(Beginning of Material for this task)
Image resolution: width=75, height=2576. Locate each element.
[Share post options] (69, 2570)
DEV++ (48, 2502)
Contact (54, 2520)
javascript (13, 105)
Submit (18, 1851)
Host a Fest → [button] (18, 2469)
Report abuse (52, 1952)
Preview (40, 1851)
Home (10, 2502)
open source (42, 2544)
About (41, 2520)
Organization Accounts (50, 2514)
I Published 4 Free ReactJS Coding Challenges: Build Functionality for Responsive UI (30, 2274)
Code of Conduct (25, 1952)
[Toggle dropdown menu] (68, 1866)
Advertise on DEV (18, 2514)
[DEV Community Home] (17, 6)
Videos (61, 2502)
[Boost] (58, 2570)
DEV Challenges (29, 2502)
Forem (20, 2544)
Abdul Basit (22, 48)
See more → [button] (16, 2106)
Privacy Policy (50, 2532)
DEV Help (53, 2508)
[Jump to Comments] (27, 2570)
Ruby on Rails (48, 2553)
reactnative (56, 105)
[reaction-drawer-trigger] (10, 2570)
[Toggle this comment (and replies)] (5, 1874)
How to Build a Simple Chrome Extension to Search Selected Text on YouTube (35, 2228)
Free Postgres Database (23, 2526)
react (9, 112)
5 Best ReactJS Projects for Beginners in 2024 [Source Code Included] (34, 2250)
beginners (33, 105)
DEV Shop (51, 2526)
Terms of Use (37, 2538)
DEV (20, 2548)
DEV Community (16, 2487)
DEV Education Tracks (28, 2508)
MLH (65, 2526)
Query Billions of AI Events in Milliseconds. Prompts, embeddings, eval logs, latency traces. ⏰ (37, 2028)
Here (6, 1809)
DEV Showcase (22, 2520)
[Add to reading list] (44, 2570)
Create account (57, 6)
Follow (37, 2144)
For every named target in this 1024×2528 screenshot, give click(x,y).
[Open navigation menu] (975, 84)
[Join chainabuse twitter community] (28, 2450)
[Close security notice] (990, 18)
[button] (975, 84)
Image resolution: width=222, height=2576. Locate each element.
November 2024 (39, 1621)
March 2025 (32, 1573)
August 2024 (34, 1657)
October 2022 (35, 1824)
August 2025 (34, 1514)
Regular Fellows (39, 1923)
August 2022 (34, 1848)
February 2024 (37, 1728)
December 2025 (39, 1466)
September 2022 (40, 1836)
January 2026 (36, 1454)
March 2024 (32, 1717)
(End of Material for this task)
**Work to be completed:**
The lines above, from the first through the one containing "Follow (37, 2144)", must be restated word for word, with nothing added.

**Answer to the exercise:**
Image resolution: width=75, height=2576. Locate each element.
[Share post options] (69, 2570)
DEV++ (48, 2502)
Contact (54, 2520)
javascript (13, 105)
Submit (18, 1851)
Host a Fest → [button] (18, 2469)
Report abuse (52, 1952)
Preview (40, 1851)
Home (10, 2502)
open source (42, 2544)
About (41, 2520)
Organization Accounts (50, 2514)
I Published 4 Free ReactJS Coding Challenges: Build Functionality for Responsive UI (30, 2274)
Code of Conduct (25, 1952)
[Toggle dropdown menu] (68, 1866)
Advertise on DEV (18, 2514)
[DEV Community Home] (17, 6)
Videos (61, 2502)
[Boost] (58, 2570)
DEV Challenges (29, 2502)
Forem (20, 2544)
Abdul Basit (22, 48)
See more → [button] (16, 2106)
Privacy Policy (50, 2532)
DEV Help (53, 2508)
[Jump to Comments] (27, 2570)
Ruby on Rails (48, 2553)
reactnative (56, 105)
[reaction-drawer-trigger] (10, 2570)
[Toggle this comment (and replies)] (5, 1874)
How to Build a Simple Chrome Extension to Search Selected Text on YouTube (35, 2228)
Free Postgres Database (23, 2526)
react (9, 112)
5 Best ReactJS Projects for Beginners in 2024 [Source Code Included] (34, 2250)
beginners (33, 105)
DEV Shop (51, 2526)
Terms of Use (37, 2538)
DEV (20, 2548)
DEV Community (16, 2487)
DEV Education Tracks (28, 2508)
MLH (65, 2526)
Query Billions of AI Events in Milliseconds. Prompts, embeddings, eval logs, latency traces. ⏰ (37, 2028)
Here (6, 1809)
DEV Showcase (22, 2520)
[Add to reading list] (44, 2570)
Create account (57, 6)
Follow (37, 2144)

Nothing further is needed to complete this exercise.